Interesting essay by Steven Nadler, arguing that freedom of expression, without restraint, benefits the state as well as its citizens
Baruch Spinoza, the 17th-century Dutch thinker, may be among the more enigmatic (and mythologized) philosophers in Western thought, but he also remains one of the most relevant, to his time and to ours. He was an eloquent proponent of a secular, democratic society, and was the strongest advocate for freedom and tolerance in the early modern period. The ultimate goal of his “Theological-Political Treatise” — published anonymously to great alarm in 1670, when it was called by one of its many critics “a book forged in hell by the devil himself”— is enshrined both in the book’s subtitle and in the argument of its final chapter: to show that the “freedom of philosophizing” not only can be granted “without detriment to public peace, to piety, and to the right of the sovereign, but also that it must be granted if these are to be preserved.”
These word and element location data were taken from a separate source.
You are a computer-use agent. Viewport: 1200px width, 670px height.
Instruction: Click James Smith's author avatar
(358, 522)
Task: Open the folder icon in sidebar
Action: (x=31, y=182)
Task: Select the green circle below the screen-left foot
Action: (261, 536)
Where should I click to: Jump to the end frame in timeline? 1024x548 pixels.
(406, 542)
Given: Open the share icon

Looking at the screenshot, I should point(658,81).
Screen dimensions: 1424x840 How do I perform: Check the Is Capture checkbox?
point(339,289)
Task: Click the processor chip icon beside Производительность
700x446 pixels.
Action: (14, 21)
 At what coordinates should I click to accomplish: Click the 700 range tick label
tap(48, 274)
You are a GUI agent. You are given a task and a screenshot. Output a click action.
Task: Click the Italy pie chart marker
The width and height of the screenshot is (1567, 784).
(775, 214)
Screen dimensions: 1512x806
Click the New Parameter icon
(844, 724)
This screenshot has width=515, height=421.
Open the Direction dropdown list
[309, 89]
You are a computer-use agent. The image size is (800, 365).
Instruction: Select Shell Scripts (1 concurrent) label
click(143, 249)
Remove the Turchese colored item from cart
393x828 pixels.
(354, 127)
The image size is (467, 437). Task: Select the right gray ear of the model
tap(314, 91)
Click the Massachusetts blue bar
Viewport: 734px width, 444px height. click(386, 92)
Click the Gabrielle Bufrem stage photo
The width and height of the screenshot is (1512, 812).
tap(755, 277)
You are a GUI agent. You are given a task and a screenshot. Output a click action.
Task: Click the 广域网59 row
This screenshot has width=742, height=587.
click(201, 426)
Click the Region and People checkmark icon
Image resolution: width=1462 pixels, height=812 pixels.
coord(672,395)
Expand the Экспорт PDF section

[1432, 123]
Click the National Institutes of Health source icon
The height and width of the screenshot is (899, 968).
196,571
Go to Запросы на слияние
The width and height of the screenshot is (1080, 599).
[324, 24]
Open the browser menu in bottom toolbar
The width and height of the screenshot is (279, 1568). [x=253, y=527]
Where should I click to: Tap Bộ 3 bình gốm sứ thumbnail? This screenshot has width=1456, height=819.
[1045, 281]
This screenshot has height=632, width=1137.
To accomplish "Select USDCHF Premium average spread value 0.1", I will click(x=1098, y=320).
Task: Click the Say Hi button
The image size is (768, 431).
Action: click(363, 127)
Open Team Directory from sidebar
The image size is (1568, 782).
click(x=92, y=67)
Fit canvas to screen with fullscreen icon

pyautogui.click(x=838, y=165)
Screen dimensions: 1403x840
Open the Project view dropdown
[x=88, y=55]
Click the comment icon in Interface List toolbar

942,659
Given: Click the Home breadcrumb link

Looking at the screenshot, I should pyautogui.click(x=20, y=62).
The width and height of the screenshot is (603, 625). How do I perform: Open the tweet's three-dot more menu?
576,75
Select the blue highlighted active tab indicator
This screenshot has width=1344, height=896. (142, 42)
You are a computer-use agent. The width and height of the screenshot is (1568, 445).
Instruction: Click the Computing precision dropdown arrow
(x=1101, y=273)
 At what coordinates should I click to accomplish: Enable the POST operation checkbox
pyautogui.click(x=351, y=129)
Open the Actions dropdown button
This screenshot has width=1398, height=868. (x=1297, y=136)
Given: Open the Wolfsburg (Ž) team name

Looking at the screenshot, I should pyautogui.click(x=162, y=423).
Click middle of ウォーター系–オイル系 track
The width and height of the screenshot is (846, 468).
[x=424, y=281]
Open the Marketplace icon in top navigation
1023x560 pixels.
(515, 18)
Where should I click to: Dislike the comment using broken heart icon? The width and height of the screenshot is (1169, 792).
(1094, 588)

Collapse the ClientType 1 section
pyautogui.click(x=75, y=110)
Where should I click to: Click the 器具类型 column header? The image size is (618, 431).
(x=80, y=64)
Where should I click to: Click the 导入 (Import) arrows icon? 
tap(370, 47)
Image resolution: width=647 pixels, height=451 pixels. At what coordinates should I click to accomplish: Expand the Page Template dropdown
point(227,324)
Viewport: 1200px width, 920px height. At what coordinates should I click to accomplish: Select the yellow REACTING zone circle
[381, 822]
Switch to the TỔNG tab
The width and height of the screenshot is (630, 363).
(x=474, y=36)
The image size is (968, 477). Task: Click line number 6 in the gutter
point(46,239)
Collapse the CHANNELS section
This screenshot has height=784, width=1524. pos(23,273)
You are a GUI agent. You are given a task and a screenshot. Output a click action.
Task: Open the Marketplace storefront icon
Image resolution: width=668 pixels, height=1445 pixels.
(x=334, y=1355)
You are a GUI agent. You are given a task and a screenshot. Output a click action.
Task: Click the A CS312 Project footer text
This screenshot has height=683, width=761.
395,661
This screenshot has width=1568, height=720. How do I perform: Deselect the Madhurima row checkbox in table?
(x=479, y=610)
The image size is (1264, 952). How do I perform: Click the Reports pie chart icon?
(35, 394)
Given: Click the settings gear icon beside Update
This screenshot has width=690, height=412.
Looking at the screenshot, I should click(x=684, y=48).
Spinoza was incited to write the “Treatise” when he recognized that the Dutch Republic, and his own province of Holland in particular, was wavering from its uncommonly liberal and relatively tolerant traditions. He feared that with the rising political influence in the 1660s of the more orthodox and narrow-minded elements in the Dutch Reformed Church, and the willingness of civil authorities to placate the preachers by acting against works they deemed “irreligious,” “licentious” and “subversive,” the nearly two decades-long period of the “True Freedom” was coming to an end. The “Treatise” is both a personally angry book — a friend of Spinoza’s, the author of a radical treatise, had recently been thrown in prison, where he soon died — and a very public plea to the Dutch republic not to betray the political, legal and religious principles that made its flourishing possible.
…Well before John Stuart Mill, Spinoza had the acuity to recognize that the unfettered freedom of expression is in the state’s own best interest. In this post-9/11 world, there is a temptation to believe that “homeland security” is better secured by the suppression of certain liberties than their free exercise. This includes a tendency by justices to interpret existing laws in restrictive ways and efforts by lawmakers to create new limitations, as well as a willingness among the populace, “for the sake of peace and security,” to acquiesce in this. We seem ready not only to engage in a higher degree of self-censorship, but also to accept a loosening of legal protections against prior restraint (whether in print publications or the dissemination of information via the Internet), unwarranted surveillance, unreasonable search and seizure, and other intrusive measures.  Spinoza, long ago, recognized the danger in such thinking, both for individuals and for the polity at large. He saw that there was no need to make a trade-off between political and social well-being and the freedom of expression; on the contrary, the former depends on the latter.